# Material for this exercise
· · · · ·

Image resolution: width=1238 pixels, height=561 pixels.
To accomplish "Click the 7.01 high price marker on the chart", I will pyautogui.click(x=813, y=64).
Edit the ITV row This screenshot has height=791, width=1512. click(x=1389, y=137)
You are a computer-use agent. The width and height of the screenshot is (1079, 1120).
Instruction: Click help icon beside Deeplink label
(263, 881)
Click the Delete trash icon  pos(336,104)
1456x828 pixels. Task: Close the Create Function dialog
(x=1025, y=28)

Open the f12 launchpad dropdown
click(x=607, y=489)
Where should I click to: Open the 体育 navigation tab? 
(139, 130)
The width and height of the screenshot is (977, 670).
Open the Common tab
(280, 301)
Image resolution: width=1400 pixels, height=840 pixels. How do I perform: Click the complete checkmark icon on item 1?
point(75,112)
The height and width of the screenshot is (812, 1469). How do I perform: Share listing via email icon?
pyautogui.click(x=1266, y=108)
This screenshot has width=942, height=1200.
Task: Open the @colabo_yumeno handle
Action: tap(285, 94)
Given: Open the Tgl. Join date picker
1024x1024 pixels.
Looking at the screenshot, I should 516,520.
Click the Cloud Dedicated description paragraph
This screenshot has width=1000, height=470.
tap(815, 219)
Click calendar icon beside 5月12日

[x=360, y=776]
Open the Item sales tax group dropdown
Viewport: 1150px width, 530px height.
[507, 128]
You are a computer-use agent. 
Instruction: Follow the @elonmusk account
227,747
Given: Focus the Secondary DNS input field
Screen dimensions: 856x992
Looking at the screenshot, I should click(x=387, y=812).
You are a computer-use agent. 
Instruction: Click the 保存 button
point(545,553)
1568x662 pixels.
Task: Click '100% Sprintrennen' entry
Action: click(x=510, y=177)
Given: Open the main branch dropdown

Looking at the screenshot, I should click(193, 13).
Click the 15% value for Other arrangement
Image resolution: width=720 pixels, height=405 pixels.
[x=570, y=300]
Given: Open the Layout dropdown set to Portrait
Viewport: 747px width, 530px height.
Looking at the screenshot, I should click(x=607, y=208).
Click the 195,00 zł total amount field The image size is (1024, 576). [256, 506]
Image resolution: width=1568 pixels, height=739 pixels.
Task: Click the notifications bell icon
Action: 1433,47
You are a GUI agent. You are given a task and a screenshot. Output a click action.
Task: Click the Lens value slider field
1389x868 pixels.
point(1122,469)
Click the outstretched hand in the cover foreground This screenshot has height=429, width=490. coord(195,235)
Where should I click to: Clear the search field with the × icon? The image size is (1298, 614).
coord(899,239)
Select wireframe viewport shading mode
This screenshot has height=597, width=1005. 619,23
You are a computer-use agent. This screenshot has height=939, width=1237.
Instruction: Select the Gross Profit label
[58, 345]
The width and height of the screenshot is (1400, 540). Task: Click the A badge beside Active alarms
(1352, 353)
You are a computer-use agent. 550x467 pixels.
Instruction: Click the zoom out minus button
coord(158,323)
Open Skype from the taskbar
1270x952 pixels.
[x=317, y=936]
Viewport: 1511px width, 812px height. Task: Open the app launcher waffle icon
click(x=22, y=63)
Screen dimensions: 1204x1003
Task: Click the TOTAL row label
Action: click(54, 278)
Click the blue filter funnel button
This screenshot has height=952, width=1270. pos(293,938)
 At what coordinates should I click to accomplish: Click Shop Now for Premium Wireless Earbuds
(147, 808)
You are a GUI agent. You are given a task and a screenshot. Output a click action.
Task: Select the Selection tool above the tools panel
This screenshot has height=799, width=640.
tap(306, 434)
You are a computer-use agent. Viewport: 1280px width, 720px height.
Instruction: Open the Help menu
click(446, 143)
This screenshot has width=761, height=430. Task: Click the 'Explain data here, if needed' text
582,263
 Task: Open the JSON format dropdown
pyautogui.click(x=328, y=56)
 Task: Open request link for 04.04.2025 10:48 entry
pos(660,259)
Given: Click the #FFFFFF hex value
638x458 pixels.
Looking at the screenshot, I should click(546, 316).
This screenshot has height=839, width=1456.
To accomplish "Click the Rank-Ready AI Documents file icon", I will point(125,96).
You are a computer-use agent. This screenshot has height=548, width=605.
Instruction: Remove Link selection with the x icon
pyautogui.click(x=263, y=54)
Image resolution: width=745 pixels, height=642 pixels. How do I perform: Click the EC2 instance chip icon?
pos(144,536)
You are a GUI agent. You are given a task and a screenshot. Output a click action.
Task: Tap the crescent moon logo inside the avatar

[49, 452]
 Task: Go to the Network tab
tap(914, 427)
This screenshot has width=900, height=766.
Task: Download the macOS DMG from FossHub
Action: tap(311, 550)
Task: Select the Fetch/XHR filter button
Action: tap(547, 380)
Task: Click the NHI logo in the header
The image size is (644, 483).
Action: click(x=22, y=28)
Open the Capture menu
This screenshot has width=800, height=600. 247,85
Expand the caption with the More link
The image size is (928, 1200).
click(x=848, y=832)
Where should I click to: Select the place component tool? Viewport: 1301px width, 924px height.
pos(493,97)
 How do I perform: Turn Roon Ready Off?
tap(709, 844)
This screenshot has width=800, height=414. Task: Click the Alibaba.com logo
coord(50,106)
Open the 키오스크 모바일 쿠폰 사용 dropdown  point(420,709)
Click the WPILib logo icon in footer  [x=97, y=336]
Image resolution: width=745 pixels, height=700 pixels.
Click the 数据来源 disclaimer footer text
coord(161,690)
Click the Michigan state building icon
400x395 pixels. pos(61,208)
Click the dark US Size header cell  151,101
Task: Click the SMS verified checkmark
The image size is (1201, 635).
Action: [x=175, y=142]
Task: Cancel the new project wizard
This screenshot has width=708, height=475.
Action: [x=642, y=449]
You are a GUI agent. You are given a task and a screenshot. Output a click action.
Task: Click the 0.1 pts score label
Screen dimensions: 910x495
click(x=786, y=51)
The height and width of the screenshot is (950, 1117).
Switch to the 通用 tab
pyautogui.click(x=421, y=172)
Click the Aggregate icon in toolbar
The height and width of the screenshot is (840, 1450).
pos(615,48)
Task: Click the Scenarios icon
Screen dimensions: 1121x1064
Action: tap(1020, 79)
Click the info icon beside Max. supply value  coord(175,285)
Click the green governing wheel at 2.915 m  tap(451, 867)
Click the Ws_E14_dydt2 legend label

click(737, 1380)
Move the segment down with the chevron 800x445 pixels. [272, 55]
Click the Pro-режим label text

· · · · ·

# Exercise objective
Match on "computer" and report each line of the data above that has it.

# Reply to the task
You are a computer-use agent. The width and height of the screenshot is (1079, 1120).
You are a computer-use agent. 
You are a computer-use agent. 
You are a computer-use agent. This screenshot has height=939, width=1237.
You are a computer-use agent. 550x467 pixels.
You are a computer-use agent. Viewport: 1280px width, 720px height.
You are a computer-use agent. This screenshot has height=548, width=605.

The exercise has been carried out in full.